I've been wondering if an exchange that prevented HFT would prosper in the current climate. I'm sure that plenty of companies aren't a fan of their market cap being at the whim of an algorithm and the large number of swings it would undergo.
Wouldn't they prefer an exchange that offered liquidity in minutes or even hours, opposed to fractions of a second?
They'll still be traded over the counter elsewhere at high frequency, so I think the end result would be widening spreads on the new exchange to cover the variation over a time tick (whatever length that is), and no one (even long term investors) would actually use the new exchange.
What is your definition of H though? If someone decides to offer a large block of shares for sale, and they break it into 100 lots, are they a high-frequency trader under this definition? What if it's 10,000 lots? 10,000,000?
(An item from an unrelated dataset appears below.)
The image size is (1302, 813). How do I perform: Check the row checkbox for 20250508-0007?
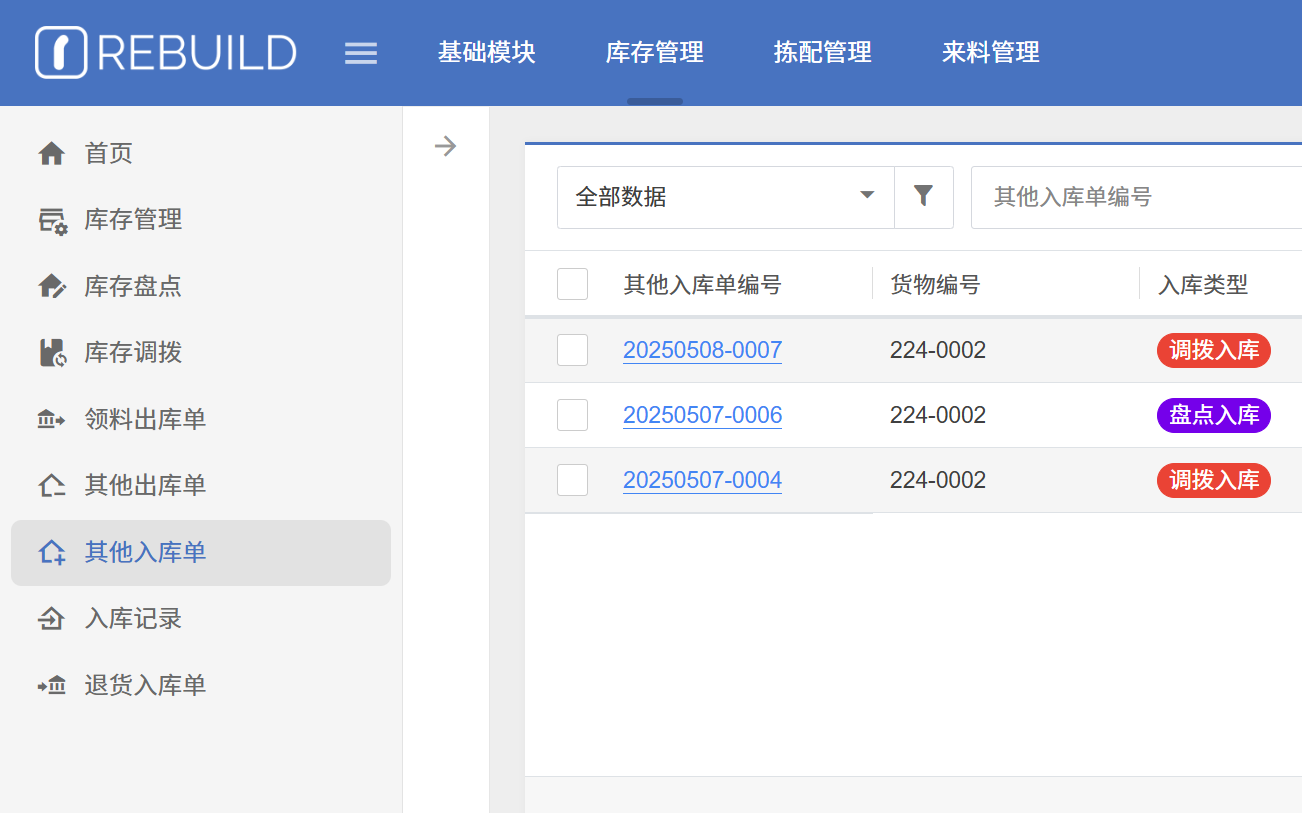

This is a data structure problem at its core - the fact that someone entered one billion BUY orders at $15.51 should not prevent me from seeing that there's an outstanding order at $15.52. The stock market employs the queue only for legacy reasons.
"This is a data structure problem at its core - the fact that someone entered one billion BUY orders at $15.51 should not prevent me from seeing that there's an outstanding order at $15.52. The stock market employs the queue only for legacy reasons."
(1) I'm not sure I understand what you're saying about price information. You seem to be saying that level 2 quotes don't exist. I assure you that for the major exchanges, level 2 quotes do exist, but they're more expensive than what most discout brokerages/Yahoo/Google give you.
(2) I'm not sure what you mean about queuing at price levels being a legacy artifact. There needs to be some objective rule for deciding who trades with whom when there are multiple participants at a given price level. In most markets, it's first-come-first-serve (a queue). I read that MS POOL was going to try prioritizing based on size, but I haven't heard anything since. So, if it's not first-come-first-serve, and there are two offers at $5.43 and a trader comes in and lifts one of the offers (not enough size to lift both), which of the two offers should get lifted?
Betfair offers exchange sports betting. There, you always have 5 seconds to cancel an order even after it's match, and they suspend trading near a major event, like a goal in a football match. This seems to work quite well.
So cancellations made immediately before e.g. a goal are rolled back? Otherwise that sounds exploitable, as the probability of a goal increases dramatically before the goal takes place.
Wouldn't they prefer an exchange that offered liquidity in minutes or even hours, opposed to fractions of a second?